The pair of SafetyProviderID and SafetyBaseID is used by the SafetyConsumer to check the authenticity of the ResponseSPDU. SafetyProviderID and SafetyBaseID are usually assigned during engineering or during commissioning. It is in the responsibility of the end user or OEM to assign unique SafetyProviderID to individual SafetyProviders whenever this is reasonable possible. For instance, a machine builder should assign unique SafetyProviderIDs within a single machine containing multiple devices which run implementations of this document.
As the effort for the administration of unique SafetyProviderIDs will reach its limits when the system becomes large, this document uses the SafetyBaseID for cases where guaranteeing unique SafetyProviderIDs is not possible.
A SafetyBaseID is a universal unique identifier version4 (UUIDv4, also called globally unique identifier (GUID)), as described in ISO/IEC 9834-8, Clause 15. Basically, it is a 128-bit number where at least 96 bits were chosen randomly. The probability that two randomly generated UUIDs are identical is extremely low (2-96 < 10-28), and can therefore be neglected, even when considering applications with a safety integrity level of 4.
It is not necessary to generate an individual SafetyBaseIDs for all SafetyProviders. If two SafetyProviders can be discriminated by their SafetyProviderIDs, they may share the same SafetyBaseID. For instance, a machine builder might generate a unique SafetyBaseID for each instance of a machine, which is reused for all SafetyProviders within a machine.
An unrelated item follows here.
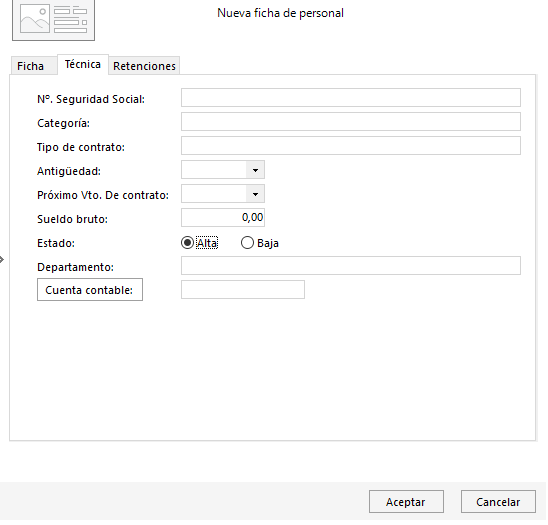This screenshot has height=525, width=548.
Task: Focus the Nº. Seguridad Social field
Action: coord(351,98)
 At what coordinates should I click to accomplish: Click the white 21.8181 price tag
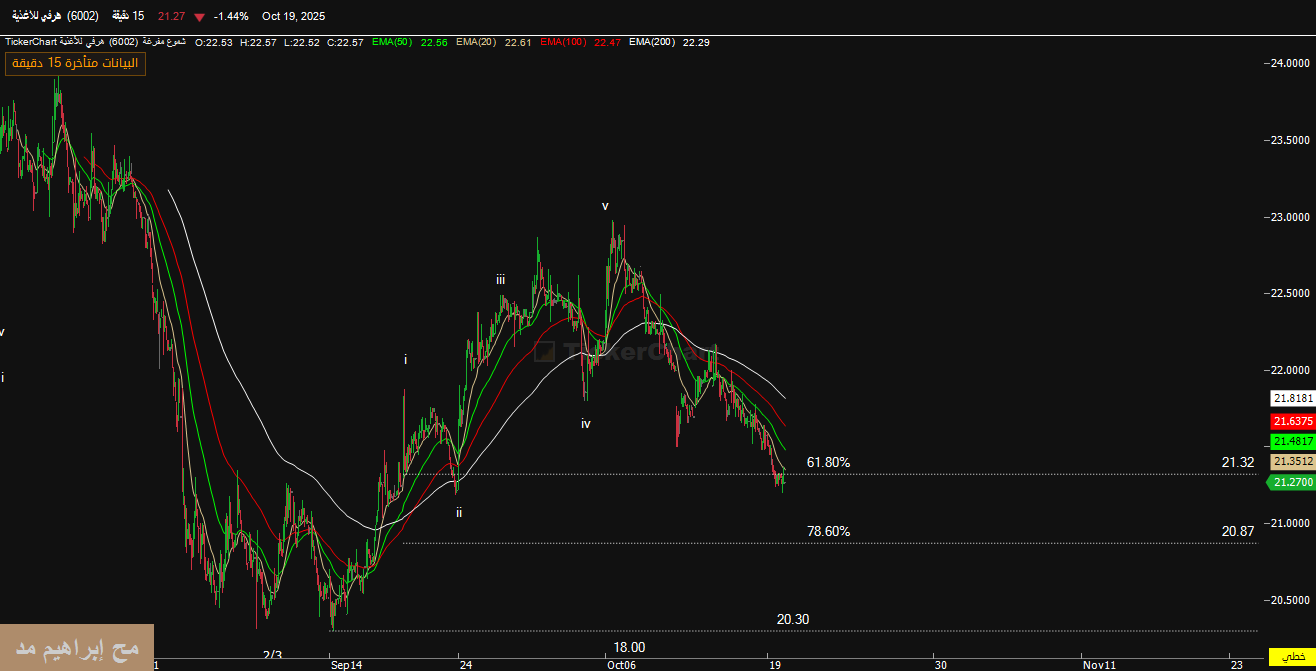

When implementing or using a generator for the UUIDs, it must be ensured that each possible value is generated with equal probability (discrete uniform distribution), and that any two values are independent from each other. When a pseudo random number generator (PNRG) is used, it is ‘seeded’ with a random source having enough collision entropy (e.g., seeds of at least 128 bits that are uniformly distributed, too; and all seeds being pairwise independent from each other).
Most commercial systems offer random number generators for applications within a cryptographic context. These applications pose even harder requirements on the quality of random numbers than the ones mentioned above. Hence, cryptographically strong random number generators are applicable to this document as well. See References [2]-[5], as well as OPC 10000-2, for detailed information.
Table 38 shows implementations of cryptographically strong random number-generators that can be used to calculate the random part of the UUIDv4:
Table 38 – Examples for cryptographically strong random number generators
Environment |
Function |
Microsoft® Windows® Operating Systems |
BCryptGenRandom found in Bcrypt.dll |
Unix®-like OS (e.g. Linux® / FreeBSD® / Solaris®) |
Read from the file:/dev/urandom/ |
.NET® |
RandomNumberGeneratorfrom System.Security.Cryptography |
JavaScript® |
Crypto.getRandomValues() |
Java® |
java.security.SecureRandom |
Python® |
os.urandom(size) |
While being evaluated from a security point of view, probably none of these implementations has been validated with safety in mind. Therefore, there is a remaining risk that these implementations are subject to systematic implementation errors which might decrease the effectiveness of these random numbers. To overcome this problem, the output of the random number generator is not used directly, but a SHA256-hash is calculated over (1) the generator’s output, (2) a timestamp (wall-clock-time or persistent logical clock) and (3) a unique domain name. Any bits of the SHA256-hash can then be used to construct the random parts of the UUIDv4.
[RQ9.1] The parameters SafetyBaseID and SafetyProviderID shall be stored in a non-volatile, i.e., persistent, way.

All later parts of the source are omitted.